Discussion
Our study including 13 312 patients with ≥moderate TR has several important novel findings: (1) an ML-based algorithm had good performance in estimating mortality in patients with≥moderate TR; (2) the top variables included in the ML model associated with mortality were age, body mass index, vitals (heart rate and blood pressure), comorbidities such as CKD and prior cardiac surgery, signs of congestion—diuretic use, AST, creatinine and hyponatraemia, and echocardiographic features RV systolic pressure, LV ejection fraction, LV end-diastolic dimension; (3) the accuracy of these model was moderately high, with a C-statistic of 0.75 on the best model.
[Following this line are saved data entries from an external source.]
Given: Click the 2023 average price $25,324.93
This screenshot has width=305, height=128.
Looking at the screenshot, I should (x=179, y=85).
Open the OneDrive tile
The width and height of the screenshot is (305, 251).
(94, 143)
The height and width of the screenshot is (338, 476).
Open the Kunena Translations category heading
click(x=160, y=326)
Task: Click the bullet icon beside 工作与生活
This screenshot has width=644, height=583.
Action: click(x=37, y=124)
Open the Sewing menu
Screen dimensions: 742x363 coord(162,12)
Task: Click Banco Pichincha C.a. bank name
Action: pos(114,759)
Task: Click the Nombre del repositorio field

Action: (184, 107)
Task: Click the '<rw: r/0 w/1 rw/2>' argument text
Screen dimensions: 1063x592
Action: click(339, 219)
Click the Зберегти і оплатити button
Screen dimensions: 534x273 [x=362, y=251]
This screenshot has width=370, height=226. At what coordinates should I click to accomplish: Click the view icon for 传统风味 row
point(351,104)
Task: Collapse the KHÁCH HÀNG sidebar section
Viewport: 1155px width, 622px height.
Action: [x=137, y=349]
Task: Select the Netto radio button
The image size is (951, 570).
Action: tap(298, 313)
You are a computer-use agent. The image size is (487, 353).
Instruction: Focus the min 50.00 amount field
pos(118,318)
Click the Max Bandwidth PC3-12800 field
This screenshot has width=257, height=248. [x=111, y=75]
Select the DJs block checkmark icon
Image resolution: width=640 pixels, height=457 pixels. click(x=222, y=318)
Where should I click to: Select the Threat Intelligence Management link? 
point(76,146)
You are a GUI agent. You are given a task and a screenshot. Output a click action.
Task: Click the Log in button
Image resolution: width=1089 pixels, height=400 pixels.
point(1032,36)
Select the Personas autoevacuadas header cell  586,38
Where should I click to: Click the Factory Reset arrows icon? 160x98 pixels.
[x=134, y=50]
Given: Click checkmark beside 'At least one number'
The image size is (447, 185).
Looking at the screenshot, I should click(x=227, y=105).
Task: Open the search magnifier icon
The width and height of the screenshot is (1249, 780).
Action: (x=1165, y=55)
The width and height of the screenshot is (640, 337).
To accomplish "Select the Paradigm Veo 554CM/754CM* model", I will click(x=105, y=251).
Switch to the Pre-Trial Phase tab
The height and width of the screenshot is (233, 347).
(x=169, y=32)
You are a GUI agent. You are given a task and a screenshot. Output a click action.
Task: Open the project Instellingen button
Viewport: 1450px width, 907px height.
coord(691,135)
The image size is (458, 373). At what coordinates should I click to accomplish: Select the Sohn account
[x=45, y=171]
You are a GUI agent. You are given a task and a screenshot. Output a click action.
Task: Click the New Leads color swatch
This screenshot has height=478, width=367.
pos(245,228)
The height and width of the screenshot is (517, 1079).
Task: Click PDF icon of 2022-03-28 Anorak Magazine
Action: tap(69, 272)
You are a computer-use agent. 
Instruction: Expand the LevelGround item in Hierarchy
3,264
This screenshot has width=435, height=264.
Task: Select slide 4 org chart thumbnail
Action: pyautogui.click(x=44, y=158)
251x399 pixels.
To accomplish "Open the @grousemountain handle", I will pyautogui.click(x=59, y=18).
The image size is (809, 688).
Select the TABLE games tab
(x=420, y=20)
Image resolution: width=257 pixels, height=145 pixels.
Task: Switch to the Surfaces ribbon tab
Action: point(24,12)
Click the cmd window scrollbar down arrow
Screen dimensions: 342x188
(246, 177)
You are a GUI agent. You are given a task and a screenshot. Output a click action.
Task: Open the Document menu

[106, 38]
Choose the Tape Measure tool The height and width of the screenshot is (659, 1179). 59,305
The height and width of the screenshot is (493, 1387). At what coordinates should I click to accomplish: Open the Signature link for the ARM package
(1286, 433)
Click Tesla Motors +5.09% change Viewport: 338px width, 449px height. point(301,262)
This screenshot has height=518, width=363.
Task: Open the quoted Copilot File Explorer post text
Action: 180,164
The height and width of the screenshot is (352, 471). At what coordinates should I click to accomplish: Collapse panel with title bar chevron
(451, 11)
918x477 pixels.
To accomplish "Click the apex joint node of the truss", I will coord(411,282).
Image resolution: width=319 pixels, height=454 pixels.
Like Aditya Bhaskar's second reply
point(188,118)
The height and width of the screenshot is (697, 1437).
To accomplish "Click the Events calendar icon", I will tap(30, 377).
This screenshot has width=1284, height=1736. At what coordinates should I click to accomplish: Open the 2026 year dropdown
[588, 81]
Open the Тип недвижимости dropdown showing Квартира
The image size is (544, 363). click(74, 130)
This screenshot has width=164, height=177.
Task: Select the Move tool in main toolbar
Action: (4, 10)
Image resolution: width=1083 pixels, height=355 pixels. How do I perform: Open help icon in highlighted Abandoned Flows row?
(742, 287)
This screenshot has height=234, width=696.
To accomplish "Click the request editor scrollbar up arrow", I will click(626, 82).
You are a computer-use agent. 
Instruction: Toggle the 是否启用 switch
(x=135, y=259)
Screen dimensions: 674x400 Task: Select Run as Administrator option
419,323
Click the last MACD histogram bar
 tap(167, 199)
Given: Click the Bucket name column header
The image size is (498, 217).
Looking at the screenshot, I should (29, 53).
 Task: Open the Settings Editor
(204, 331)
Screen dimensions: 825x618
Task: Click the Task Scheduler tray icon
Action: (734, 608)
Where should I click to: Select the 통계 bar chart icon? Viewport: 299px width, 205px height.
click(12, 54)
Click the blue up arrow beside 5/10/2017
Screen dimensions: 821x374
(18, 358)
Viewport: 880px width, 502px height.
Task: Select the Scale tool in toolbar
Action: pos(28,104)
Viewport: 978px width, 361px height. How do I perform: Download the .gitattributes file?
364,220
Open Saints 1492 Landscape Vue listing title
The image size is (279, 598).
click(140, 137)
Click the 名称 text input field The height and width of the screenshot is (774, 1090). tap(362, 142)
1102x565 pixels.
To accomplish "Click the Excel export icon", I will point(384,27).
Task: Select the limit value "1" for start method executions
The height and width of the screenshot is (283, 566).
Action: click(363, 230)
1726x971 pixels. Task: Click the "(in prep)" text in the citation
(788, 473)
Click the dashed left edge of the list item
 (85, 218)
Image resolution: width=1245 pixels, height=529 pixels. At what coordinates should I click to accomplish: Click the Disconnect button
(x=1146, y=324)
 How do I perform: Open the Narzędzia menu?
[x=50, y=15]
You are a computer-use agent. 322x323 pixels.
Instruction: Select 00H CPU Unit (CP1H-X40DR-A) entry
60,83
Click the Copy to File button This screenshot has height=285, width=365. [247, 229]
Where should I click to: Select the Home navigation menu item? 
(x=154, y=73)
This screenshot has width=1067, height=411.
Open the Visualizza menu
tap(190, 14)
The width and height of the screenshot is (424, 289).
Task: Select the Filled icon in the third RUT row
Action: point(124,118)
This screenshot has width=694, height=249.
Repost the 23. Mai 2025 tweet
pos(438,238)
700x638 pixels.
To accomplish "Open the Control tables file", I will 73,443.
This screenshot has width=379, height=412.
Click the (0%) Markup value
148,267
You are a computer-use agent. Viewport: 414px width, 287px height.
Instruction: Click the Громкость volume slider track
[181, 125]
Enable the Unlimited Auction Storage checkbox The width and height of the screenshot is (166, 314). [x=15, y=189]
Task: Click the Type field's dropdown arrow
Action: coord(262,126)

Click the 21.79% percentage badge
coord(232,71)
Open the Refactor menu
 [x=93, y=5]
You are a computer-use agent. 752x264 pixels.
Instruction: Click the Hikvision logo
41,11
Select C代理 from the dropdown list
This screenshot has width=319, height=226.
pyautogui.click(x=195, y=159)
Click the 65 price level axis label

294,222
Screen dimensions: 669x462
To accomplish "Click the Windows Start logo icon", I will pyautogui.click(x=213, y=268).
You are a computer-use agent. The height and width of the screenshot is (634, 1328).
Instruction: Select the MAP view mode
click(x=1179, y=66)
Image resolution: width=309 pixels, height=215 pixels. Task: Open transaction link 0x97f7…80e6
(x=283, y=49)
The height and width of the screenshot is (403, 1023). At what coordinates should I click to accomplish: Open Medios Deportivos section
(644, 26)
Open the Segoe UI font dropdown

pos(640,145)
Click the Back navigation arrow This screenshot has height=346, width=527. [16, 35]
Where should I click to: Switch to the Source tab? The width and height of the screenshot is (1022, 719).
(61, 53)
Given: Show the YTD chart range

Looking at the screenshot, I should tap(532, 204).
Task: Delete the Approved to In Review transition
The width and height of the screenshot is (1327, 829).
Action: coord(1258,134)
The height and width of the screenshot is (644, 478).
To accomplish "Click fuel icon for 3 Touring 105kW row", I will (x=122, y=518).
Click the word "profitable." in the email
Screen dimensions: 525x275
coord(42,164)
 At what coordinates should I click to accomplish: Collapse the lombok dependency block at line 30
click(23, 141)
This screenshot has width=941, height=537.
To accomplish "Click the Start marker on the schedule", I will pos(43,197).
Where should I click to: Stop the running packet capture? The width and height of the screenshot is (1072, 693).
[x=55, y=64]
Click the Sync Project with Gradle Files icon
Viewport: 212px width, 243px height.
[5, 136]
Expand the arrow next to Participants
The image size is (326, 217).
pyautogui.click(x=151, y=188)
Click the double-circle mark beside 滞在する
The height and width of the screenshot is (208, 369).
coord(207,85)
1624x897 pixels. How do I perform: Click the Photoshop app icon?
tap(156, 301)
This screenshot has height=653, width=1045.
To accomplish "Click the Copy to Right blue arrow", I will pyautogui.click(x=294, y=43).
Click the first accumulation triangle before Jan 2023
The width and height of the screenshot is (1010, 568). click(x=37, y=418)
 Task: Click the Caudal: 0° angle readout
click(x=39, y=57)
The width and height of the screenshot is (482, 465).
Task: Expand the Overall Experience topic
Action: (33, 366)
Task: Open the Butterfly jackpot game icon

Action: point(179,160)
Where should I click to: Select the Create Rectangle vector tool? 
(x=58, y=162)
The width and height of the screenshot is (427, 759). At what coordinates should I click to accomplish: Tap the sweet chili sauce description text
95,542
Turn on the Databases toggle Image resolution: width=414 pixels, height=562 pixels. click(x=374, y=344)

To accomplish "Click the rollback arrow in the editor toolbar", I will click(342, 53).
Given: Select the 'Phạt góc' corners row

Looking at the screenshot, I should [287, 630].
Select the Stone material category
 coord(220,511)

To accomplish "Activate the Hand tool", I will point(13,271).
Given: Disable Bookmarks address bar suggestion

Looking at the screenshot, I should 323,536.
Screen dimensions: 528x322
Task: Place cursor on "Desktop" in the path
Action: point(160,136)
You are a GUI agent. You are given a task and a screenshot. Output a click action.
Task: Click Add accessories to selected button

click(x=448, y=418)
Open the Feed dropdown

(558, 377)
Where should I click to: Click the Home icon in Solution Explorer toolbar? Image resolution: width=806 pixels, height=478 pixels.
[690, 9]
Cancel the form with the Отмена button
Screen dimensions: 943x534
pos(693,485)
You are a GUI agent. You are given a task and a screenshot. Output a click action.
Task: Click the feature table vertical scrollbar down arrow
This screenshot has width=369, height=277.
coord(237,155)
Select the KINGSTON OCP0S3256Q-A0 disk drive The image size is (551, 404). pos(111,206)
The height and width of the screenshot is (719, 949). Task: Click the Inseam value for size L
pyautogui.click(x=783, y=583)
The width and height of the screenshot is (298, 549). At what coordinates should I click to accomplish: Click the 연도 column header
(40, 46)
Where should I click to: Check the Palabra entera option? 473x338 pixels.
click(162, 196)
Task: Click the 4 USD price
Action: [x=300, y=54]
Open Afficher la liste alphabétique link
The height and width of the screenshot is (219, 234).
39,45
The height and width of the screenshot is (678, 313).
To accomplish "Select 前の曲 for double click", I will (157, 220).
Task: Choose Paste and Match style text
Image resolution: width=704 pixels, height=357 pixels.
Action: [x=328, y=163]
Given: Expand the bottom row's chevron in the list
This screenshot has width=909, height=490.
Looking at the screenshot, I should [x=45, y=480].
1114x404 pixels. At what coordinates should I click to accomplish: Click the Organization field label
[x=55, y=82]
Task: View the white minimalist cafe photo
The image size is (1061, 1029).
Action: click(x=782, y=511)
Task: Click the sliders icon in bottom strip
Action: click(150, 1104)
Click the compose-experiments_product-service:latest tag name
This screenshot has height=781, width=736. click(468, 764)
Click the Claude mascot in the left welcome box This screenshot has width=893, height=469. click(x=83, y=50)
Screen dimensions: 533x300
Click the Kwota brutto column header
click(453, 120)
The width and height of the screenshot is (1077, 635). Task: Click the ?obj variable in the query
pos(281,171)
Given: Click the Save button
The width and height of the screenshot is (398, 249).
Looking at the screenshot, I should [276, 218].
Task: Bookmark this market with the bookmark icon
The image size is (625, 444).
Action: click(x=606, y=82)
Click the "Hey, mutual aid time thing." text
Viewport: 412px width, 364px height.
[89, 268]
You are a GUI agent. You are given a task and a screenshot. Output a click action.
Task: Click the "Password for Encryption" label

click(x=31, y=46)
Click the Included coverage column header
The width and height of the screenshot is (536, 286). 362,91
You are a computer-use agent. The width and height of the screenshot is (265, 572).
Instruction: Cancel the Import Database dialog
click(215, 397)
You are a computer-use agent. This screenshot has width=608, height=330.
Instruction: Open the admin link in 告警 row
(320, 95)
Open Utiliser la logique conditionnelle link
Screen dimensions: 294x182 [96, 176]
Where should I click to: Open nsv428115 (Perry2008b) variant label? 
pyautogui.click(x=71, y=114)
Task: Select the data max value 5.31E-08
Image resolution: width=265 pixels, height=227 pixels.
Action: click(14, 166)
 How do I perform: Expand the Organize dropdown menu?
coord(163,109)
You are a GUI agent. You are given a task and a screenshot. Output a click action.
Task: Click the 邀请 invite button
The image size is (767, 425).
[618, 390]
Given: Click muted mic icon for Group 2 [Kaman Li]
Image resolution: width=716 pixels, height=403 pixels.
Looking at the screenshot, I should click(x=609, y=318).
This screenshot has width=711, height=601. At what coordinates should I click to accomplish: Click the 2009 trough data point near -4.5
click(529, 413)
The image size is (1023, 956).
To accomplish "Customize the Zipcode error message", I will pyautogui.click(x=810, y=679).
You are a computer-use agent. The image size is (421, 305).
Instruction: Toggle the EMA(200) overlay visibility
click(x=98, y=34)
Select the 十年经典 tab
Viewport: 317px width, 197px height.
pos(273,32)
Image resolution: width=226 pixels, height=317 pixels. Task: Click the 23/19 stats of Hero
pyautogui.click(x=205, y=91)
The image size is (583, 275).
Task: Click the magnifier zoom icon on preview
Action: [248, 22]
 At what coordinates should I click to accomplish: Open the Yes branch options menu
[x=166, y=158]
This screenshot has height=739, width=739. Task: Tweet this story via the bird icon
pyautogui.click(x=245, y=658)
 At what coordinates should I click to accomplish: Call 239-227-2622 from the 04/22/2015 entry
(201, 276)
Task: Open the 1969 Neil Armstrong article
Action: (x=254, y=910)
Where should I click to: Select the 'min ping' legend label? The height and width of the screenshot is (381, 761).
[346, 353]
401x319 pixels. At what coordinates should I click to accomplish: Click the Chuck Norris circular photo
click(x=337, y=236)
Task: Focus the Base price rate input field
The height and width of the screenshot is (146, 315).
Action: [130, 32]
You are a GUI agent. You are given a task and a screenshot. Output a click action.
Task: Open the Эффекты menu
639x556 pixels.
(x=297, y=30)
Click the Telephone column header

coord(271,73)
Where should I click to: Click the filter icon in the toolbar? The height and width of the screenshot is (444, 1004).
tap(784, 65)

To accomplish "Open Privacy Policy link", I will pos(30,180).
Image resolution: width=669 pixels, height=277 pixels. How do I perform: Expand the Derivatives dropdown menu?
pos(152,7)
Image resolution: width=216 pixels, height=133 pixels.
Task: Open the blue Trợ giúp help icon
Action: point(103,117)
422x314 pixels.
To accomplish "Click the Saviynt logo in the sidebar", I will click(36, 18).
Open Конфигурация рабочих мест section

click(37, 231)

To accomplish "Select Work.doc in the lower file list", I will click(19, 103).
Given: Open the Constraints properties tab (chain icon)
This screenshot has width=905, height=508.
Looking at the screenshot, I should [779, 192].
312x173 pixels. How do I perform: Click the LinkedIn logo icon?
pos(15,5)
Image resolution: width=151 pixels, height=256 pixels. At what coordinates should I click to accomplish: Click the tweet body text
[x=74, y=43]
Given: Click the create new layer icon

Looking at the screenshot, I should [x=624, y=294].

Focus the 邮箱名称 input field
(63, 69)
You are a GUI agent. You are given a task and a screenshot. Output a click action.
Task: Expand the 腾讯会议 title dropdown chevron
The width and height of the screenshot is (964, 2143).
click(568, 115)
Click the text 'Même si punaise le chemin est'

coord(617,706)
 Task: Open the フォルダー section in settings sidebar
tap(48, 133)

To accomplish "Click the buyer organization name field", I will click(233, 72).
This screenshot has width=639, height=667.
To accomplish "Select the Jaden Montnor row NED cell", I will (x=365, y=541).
TR is a prevalent valve disease associated with significant morbidity and mortality.2 11 17 There is growing evidence that suggests referral for tricuspid valve surgery continues to be low and delayed.17–19 The current guidelines recommend isolated tricuspid valve surgery for severe TR with signs and symptoms of right sided heart failure (class 2a recommendation).20 Isolated tricuspid valve surgery for severe TR did not change mortality suggesting delayed referral when guidelines are followed.21 22 Similarly, there are wide practice variations in surgically treating less than severe TR at the time of mitral valve surgery, which can result in poor functional outcomes and increased mortality in a significant proportion of patients.23 24 Additionally, recent data suggest that transcatheter edge-to-edge repair of isolated severe TR is safe and leads to significant improvement in quality of life.10 In order to better understand the pathophysiology, identify the high-risk patients and appropriate timing of intervention, novel classifications and risk prediction models have been developed recently.5–7 25
Our study including a large database of patients with ≥moderate TR suggests a role for ML to predict outcomes in these patients. Prior studies have evaluated the role of ML-based risk stratification models to predict outcomes in patients with other valvular heart disease.5 26 Our models had slightly lower performance than some other studies,27 which reflects the heterogenous nature of TR with many associated comorbidities and different pathophysiological subtypes,5 all of which were included in the current study to increase the applicability of study results. The performance was best early-on and worsened with increasing follow-up duration which suggests that associated comorbidities and age play a significant role in predicting all-cause mortality. The prediction was strongest in the low comorbidity index group again suggesting that TR itself may be more important in predicting survival in those with fewer comorbidities. To study the complex interplay of comorbidities and echocardiographic features in patients with TR, novel risk scores (TRIO and TRI score) and phenotypes (cluster analysis) have been proposed.5–7 The current study further highlights the importance of investigating these relationships to identify the optimal candidates and timing for intervention in these patients after validation in prospective studies.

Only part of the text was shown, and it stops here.